Buenos Aires. Der Oberste Gerichtshof der Vereinigten Staaten hat einem untergeordneten Richterkollegium im Bundesstaat Kalifornien die Eröffnung eines Verfahrens gegen den deutschen Autobauer DaimlerChrysler verboten. Die für Beobachter überraschende Entscheidung ist ein Rückschlag für die Hinterbliebenen verschwundener Mercedes-Betriebsräte im südamerikanischen Argentinien. Sie hatten bereits vor zehn Jahren in den USA Klage gegen DaimlerChrysler eingereicht.

Während der Militärdiktatur (1976-83) habe Mercedes-Benz seine unbequemen Betriebsräte den Sicherheitsorganen gegenüber als "Agitatoren" denunziert. Diese wurden daraufhin verschleppt, gefoltert und ermordet, so die Kläger. Laut Aussagen der Manager konnte die Produktivität von 30 auf 100 Prozent gesteigert werden. In fünf Fällen sollen Manager auch Babys, die in Folterzentren geboren wurden, erhalten und als eigene Kinder aufgezogen haben.

Die Strafverfahren gegen Manager von Mercedes-Benz wurden in Deutschland nicht eröffnet und in Argentinien sind die 2002 eingeleiteten Verfahren bei Gericht eingeschlafen. Das Zivilverfahren in Kalifornien war für die Familienangehörigen der ermordeten Gewerkschafter die letzte Hoffnung auf Gerechtigkeit.

2010 hatte sich das Berufungsgericht in San Francisco für zuständig erklärt. Da Daimler im US-Bundesstaat Kalifornien tätig ist, sei das Unternehmen auch der dortigen Gerichtsbarkeit unterworfen, so die Argumentation. Die Richter stützten sich dabei auf das kalifornische Long Arm Statute, das herangezogen wird, um Steuerflüchtlinge im Ausland aufzuspüren oder Firmen zu bestrafen, die die US-Blockade gegen Kuba verletzen.

Schon im Vorfeld der Verhandlung hatte die Unternehmerseite den Druck auf die US-Justiz erhöht. Beim Obersten Gerichtshof gingen unzählige sogenannte Amicus-Curiae-Statements ein, eine Art externer Gutachten von Fürsprechern der Beklagten bzw. der Kläger. Zu Wort meldeten sich die Automobile Manufacturers Inc., die Association of Global Automakers, die European Banking Federation, der Bundesverband der Deutschen Industrie, die Schweizer Bankiervereinigung und andere. Die Freunde von DaimlerChrysler drohten: Wird das Baumann-Urteil bestätigt, könnten die Steuereinnahmen um 14 Prozent sinken, weil ausländische Investoren ihr Kapital abziehen würden.

Ziel der Übung: Tippen Sie aus dem Textauszug oben den Abschnitt genau ab, beginnend bei „Während der Militärdiktatur“ und endend bei „Kinder aufgezogen haben.“.

Vorgegebene Einträge:
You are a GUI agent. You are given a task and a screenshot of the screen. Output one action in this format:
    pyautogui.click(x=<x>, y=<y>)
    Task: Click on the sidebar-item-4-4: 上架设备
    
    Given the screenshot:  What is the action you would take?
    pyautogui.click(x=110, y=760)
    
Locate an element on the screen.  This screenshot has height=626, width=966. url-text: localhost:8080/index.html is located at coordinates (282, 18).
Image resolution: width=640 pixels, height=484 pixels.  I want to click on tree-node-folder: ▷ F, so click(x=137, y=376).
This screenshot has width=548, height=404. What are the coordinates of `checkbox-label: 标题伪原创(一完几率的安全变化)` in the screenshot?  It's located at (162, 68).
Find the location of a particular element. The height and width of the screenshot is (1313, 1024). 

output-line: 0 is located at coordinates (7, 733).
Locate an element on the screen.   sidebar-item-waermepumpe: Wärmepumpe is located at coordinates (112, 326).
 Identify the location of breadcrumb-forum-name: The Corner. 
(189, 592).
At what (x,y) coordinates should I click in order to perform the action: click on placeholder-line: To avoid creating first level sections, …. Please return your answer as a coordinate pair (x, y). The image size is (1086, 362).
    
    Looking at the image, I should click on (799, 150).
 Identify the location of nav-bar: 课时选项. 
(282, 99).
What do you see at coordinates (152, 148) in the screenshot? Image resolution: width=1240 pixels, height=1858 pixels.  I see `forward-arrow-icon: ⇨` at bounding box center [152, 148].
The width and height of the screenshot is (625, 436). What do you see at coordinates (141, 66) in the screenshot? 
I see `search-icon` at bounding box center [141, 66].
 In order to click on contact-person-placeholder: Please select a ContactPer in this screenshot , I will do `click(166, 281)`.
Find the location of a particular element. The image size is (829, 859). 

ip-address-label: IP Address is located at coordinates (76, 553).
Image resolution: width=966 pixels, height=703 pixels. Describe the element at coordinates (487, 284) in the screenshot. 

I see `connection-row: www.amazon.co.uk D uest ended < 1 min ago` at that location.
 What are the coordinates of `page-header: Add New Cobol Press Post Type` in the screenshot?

Lösung:
Während der Militärdiktatur (1976-83) habe Mercedes-Benz seine unbequemen Betriebsräte den Sicherheitsorganen gegenüber als "Agitatoren" denunziert. Diese wurden daraufhin verschleppt, gefoltert und ermordet, so die Kläger. Laut Aussagen der Manager konnte die Produktivität von 30 auf 100 Prozent gesteigert werden. In fünf Fällen sollen Manager auch Babys, die in Folterzentren geboren wurden, erhalten und als eigene Kinder aufgezogen haben.